While many consider an employer’s place of business to be private property wherein the employer rules as king, that business makes use of roads, bridges, infrastructure, law enforcement, etc., paid for by the government. Without this government support, businesses wouldn’t survive. In return for the services provided, the government gets to set standards of behavior toward competitors, customers, employees, and the environment.

This is not a new issue, as evidenced by the Supreme Court case of Reynolds v. United States in 1878. For a unanimous Court, Chief Justice Waite wrote:

Laws are made for the government of actions, and while they cannot interfere with mere religious belief and opinions, they may with practices.

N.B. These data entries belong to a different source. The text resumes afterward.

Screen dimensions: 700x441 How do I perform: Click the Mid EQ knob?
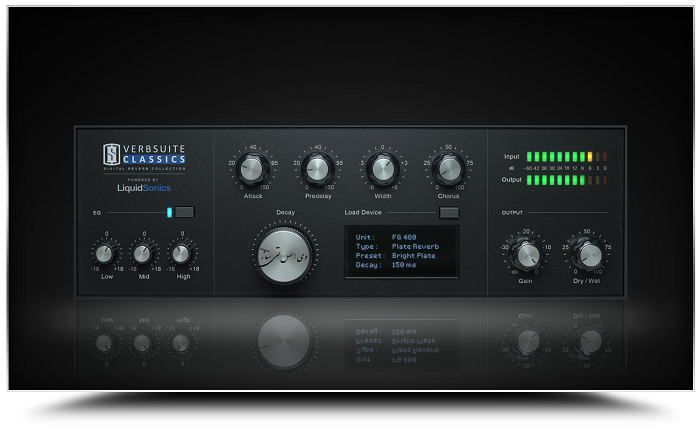143,254
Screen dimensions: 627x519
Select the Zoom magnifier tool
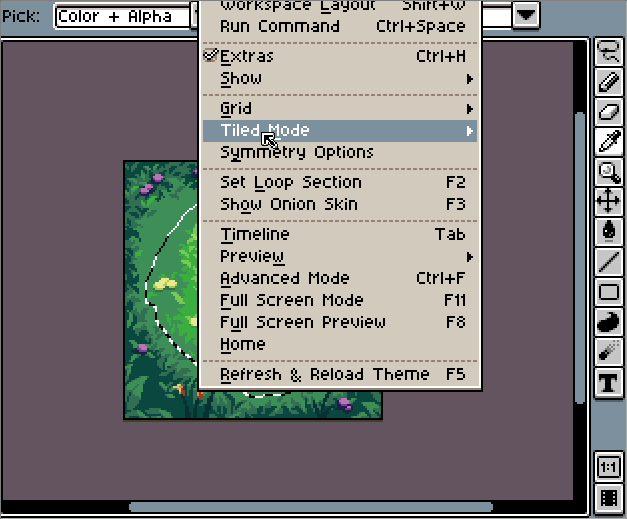click(x=609, y=171)
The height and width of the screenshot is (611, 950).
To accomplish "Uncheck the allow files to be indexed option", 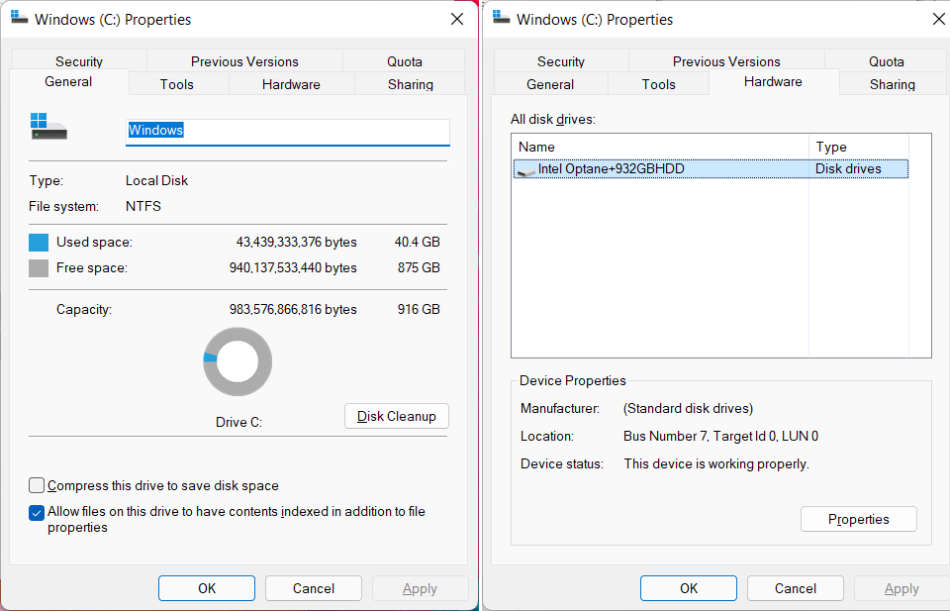I will (37, 512).
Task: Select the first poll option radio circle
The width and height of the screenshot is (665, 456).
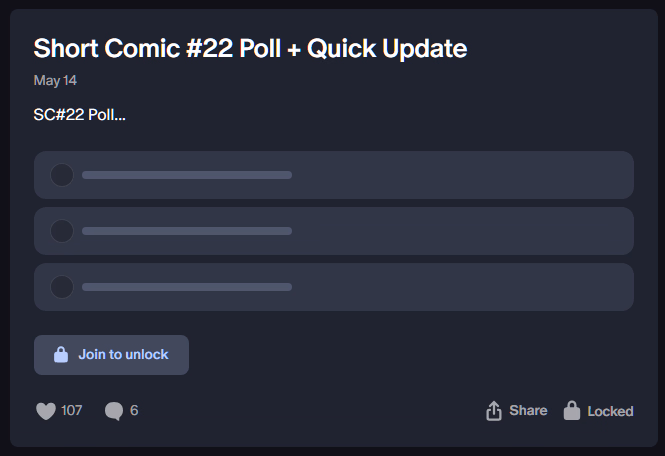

The freedom of religious expression requires the freedom from control of that religious expression from those holding different religious beliefs. If one demands freedom of religious expression for oneself, then one must give up control over the religious expression of those holding different religious beliefs. If one demands freedom of conscience for oneself, then one must give up control over the conscientious beliefs of those holding different conscientious beliefs. One cannot reasonably complain about the denial of freedom of conscience when one’s denying that freedom to others.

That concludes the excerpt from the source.